Discussion-rencontre avec Etienne Lesourd à propos d’Emma Goldman et Mikhaïl Bakounine autour des livres « L’agonie de la révolution » et « Dans les griffes de l’ours ». Le mardi 23 mars à 18h30.
L’AGONIE DE LA RÉVOLUTION Emma Goldman
Mes deux années en Russie (1920-21)
Expulsée des Etats-Unis fin 1919, la militante anarchiste débarque en Russie révolutionnée, où elle espère prendre sa part dans la construction d’une société nouvelle. Petit à petit, son enthousiasme va céder la place au scepticisme, puis à la désillusion devant les signes de corruption du nouveau régime qu’elle découvre tout au long de ses voyages dans le pays et de ses rencontres avec les militants et dirigeants du parti au pouvoir, les anarchistes persécutés et de nombreux anonymes. Certes, Goldman fait la part des destructions, des souffrances et des famines provoquées par les interventions armées des Etats capitalistes et de la résistance acharnée des armées Blanches, mais les conceptions « autoritaires » des bolchéviques ont aussi leur part de responsabilités dans cette involution, pense-t-elle, dont on sait depuis qu’elle préfigurait le totalitarisme stalinien. « On ne soulignera jamais assez que la révolution ne sert à rien si elle n’est pas inspirée par son idéal ultime. Les méthodes doivent être en harmonie avec les objectifs révolutionnaires. Les moyens mis en œuvre pour réaliser la révolution doivent correspondre à ses buts », écrit-elle en conclusion de son récit.
« Dans les griffes de l’Ours ». Michel Bakounine
Lettres de prisons et de déportation, présentées et annotées par Etienne Lesourd
Pratiquement, aucun révolutionnaire de son temps – à commencer par les socialistes russes de toutes tendances – n’a évité la prison, mais peu l’ont connue si longtemps, et surtout dans des conditions aussi difficiles. Bakounine a très sérieusement envisagé le suicide, mais il a toujours gardé, au fond de lui, une lueur d’espoir, c’est évident.
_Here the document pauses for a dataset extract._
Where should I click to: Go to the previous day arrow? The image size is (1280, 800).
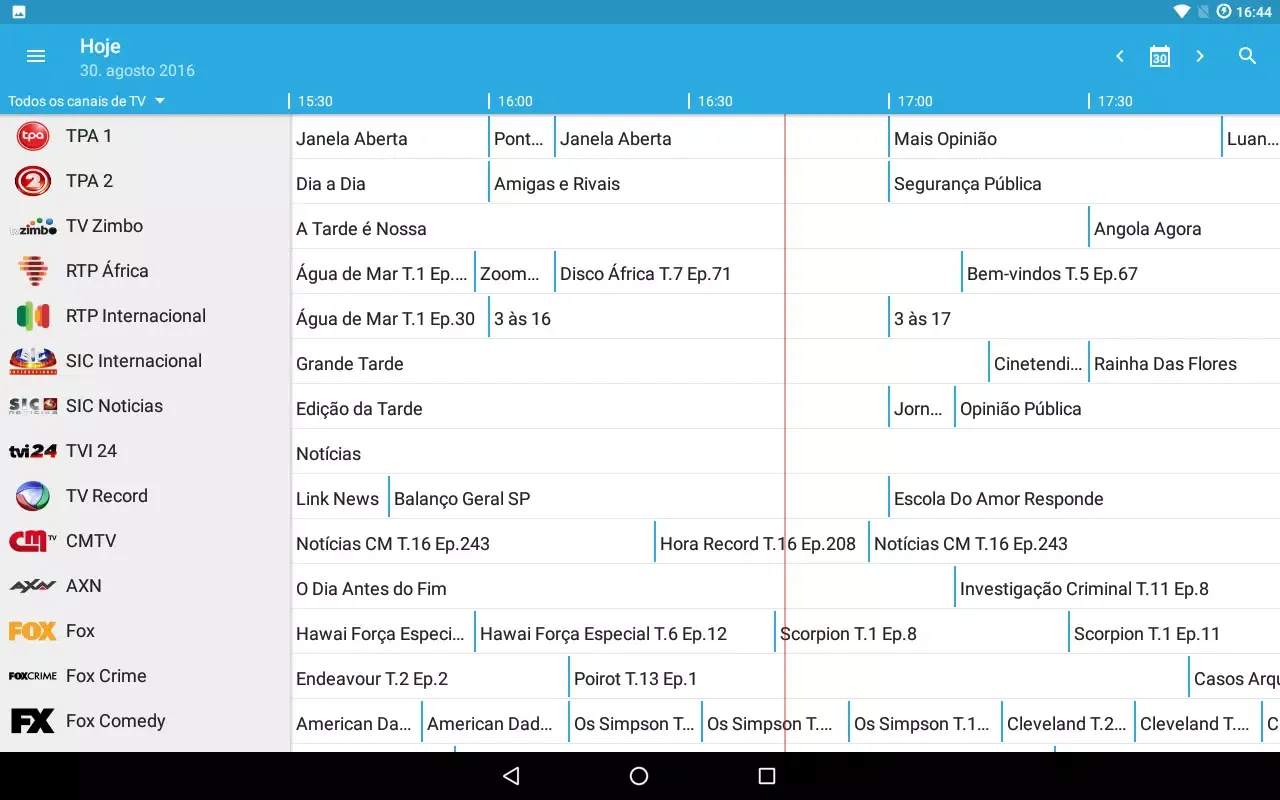click(1120, 56)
Seuls ceux qui ont connu de telles épreuves peuvent lui faire des reproches quant à sa Confession ou à la supplique de 1857. On l’a accusé, ainsi, d’avoir en quelque sorte collaboré avec le pouvoir du tsar, mais qu’avait-il à perdre en demandant une commutation de peine ? Il s’en est expliqué dans une lettre à ses amis Herzen et Ogarev : « Devant un jury, au cours d’un procès public, j’aurais le devoir de tenir mon rôle jusqu’au bout. Mais entre quatre murs, à la merci de l’ours, je pouvais sans scrupule adoucir les formes 33. »
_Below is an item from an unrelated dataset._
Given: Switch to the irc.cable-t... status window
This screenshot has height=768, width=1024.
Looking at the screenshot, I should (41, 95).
Il est temps de découvrir à travers cette correspondance la puissante figure romantique du prisonnier et déporté Michel Bakounine, qui allait devenir, à partir du milieu des années 1860, le grand penseur libertaire et l’admirateur critique de Marx, son adversaire dans l’Internationale, l’inspirateur, aussi, des anarchistes espagnols qui conduisirent une des plus importantes révolutions du XXe siècle.